Going Big on the Down Payment
The point of a mortgage is to get money that you don’t have, but getting together a large sum of money beforehand will be very helpful to you. Most mortgages require or allow a down payment of some kind, like a car, and the more you pay up front, the lower your payments will be. Not only that, but your interest will be lower over time as well. Ideally, you want to be paying back as little as possible.
10 percent is the absolute minimum you should shoot for, but 20 percent is even better. That way, you can avoid paying private mortgage insurance (PMI). This is a fee that the bank requires you to pay to protect their investment if the loan-to-value (LTV) ratio of the mortgage is over 80%. The higher the LTV (and smaller the down payment), the higher the risk for the lender who will then charge for PMI.
You shouldn’t have to pay this fee if you don’t have to, so you may even want to consider borrowing a little to pay a higher down payment. Assuming, of course, that the interest rate on that loan is lower than the fees and extra interest you would pay.
While You Are Paying Your Mortgage Off
Just because you have already locked yourself into a mortgage, that doesn’t mean that you can’t pay it off early. Here are a few things you can do to get free faster.
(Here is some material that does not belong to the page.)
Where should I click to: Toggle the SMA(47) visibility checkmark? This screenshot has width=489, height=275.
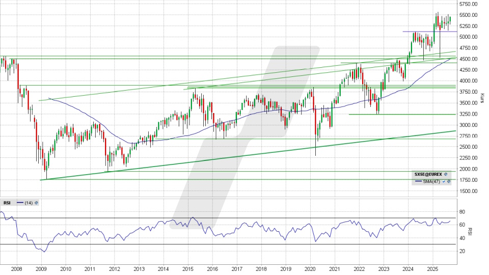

Most mortgages are paid for with monthly payments, just like any other bill. That way, you can take a little off your paycheck each month without getting hit with big lump sums. But increasing the rate of payment can have great benefits for you.
Instead of every month, arrange to make your payments every two weeks. With bi-weekly payments, you will pay a little extra off of the mortgage every year than you would while making monthly payments. You’ll hardly notice these extra payments because they are so small and frequent. You can shave tens of thousands of dollars and years off of your mortgage with this technique with little to no change in your spending habits.
Put More Towards the Mortgage at Every Opportunity
Simply paying off more of the mortgage is the surest way to pay it off early, but of course, it isn’t that easy. You’ve got other bills to pay and a life to live so you can’t just funnel all funds toward it every month. However, there are many opportunities to pay more towards your mortgage which are low-impact that you might not even have noticed, and every dollar counts. A lower principle means lower interest, which leads to less time paying.
Consider rounding up your mortgage payments to get a few extra bucks in there. Or, make an extra payment every quarter or six months. If you plan for it, it will be easier to find the money. Also, whenever you come into a windfall of cash, like a bonus or raise, immediately set aside some of it for your mortgage. Sacrifices now will lead to much more cash on hand later.
Refinance your Mortgage
Refinancing your mortgage can help you get a better interest rate or rearrange your payment plan. This will likely mean paying more every month (or every two weeks), but this bit of bravery can save you a lot down the line. Some lenders lock in your payment plan and interest, but if you are in a better position financially now than when you were when you signed the mortgage, you should get the opportunity to pay more and get out of debt faster.
If you are in dire straits, you may even qualify for federal assistance which will reduce your interest rate even if you have little or no equity in your home. Don’t forget to make use of a mortgage payout calculator and make sure you are getting a better deal.
If you are in big financial trouble and nothing you can do will get your interest under control, you may need to take the drastic step of downsizing your home. If you sell your larger home, you can use the profits to purchase a smaller one.
Anything left over can go into the mortgage to help pay it down. This can be a lot of work, but it can drastically cut down the time you will spend paying off that first mortgage. Even if you have to resort to taking out a smaller mortgage, your debt will be reduced.